Vraag    Elk jaar dienen de OVM’s van het Brussels Gewest een strategisch plan in voor 5 jaar. Hierin vermelden ze hun strategie en prioriteiten voor 5 hoofdthema’s: investeringen, patrimoniumonderhoud, sociale actie, bedrijfsbeheer, huurbeheer. Als ze dit plan indienen en de resultaten bereiken, kunnen ze recht hebben op stimulansen.

Graag wil ik u de volgende vragen stellen:

Sinds 2019, VOOR ELK van de 16 Brusselse OVM’s,

1. Werd het strategisch plan voor 5 jaar op tijd ingediend?

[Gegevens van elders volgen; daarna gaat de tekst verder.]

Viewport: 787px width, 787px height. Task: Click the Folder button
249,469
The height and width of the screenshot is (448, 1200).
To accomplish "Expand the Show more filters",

Wat is de strategie en wat zijn de prioriteiten van dit plan?

2. Welke stimulansen met betrekking tot het onderhoud en de renovatie van woningen werden toegekend en voor welke bedragen (per jaar, per gemeente, per wijk)? Werden er andere stimulansen toegekend? Zo ja, welke precies?

3. Werden er sociale woningen gesignaleerd als "ongezond en bewoond" of "niet-conform en bewoond"? Zo ja, op welke gebouwen of groepen van gebouwen hebben die signalementen betrekking? Voor welke sites, wijken of groepen van gebouwen zijn er precies renovatiewerken nodig (per gemeente)? Is er, in het geval van bewezen risico's voor de gezondheid en/of de veiligheid van de huurders, een noodplan ontwikkeld om de noodzakelijke renovaties dringend uit te voeren? Zo ja, op welke datum precies en wat stond er precies in dat noodplan?

4. Werd het jaarverslag over de werking en de activiteiten van de OVM ingediend bij de BHGM zoals vereist door artikel 67, 5° van de Huisvestingscode? Zo ja, op welke datum precies?

5. Werd het gedetailleerde halfjaarlijkse verslag van de activiteiten alsook het jaarverslag over de naleving van de administratieve en sociale regels door de OVM tijdig door de sociaal afgevaardigde ingediend? Zo ja, op welke datum(s) precies?

6. Wat is het percentage te renoveren woningen waarvoor geen enkel gefinancierd renovatieproject bestaat (beperkte leegstandsgraad bij ongewijzigde normen)?

7. Heeft de BGHM de OVM (een) ingebrekestelling(en) gestuurd? Zo ja, waarom? Wat was (waren) de reactie(s) van de OVM?

8. Heeft de BGHM nieuwe voorwaarden gesteld aan de OVM met betrekking tot het behoud en het gebruik van de toegekende middelen? Zo ja, wat zijn die voorwaarden?

9. Heeft de BGHM de toegekende middelen voor één of meerdere projecten ingetrokken met het oog op een voorstel om deze middelen toe te wijzen aan een andere OVM? Zo ja, waarom, voor welk(e) project(en), voor welk(e) bedrag(en) en voor welke OVM?
 
 
Antwoord    Artikel 55 van de beheersovereenkomst die werd afgesloten tussen de BGHM en de OVM's voor 2017-2022 voorzag in het afleveren van een strategisch hoofdplan in juni 2018 door elke OVM.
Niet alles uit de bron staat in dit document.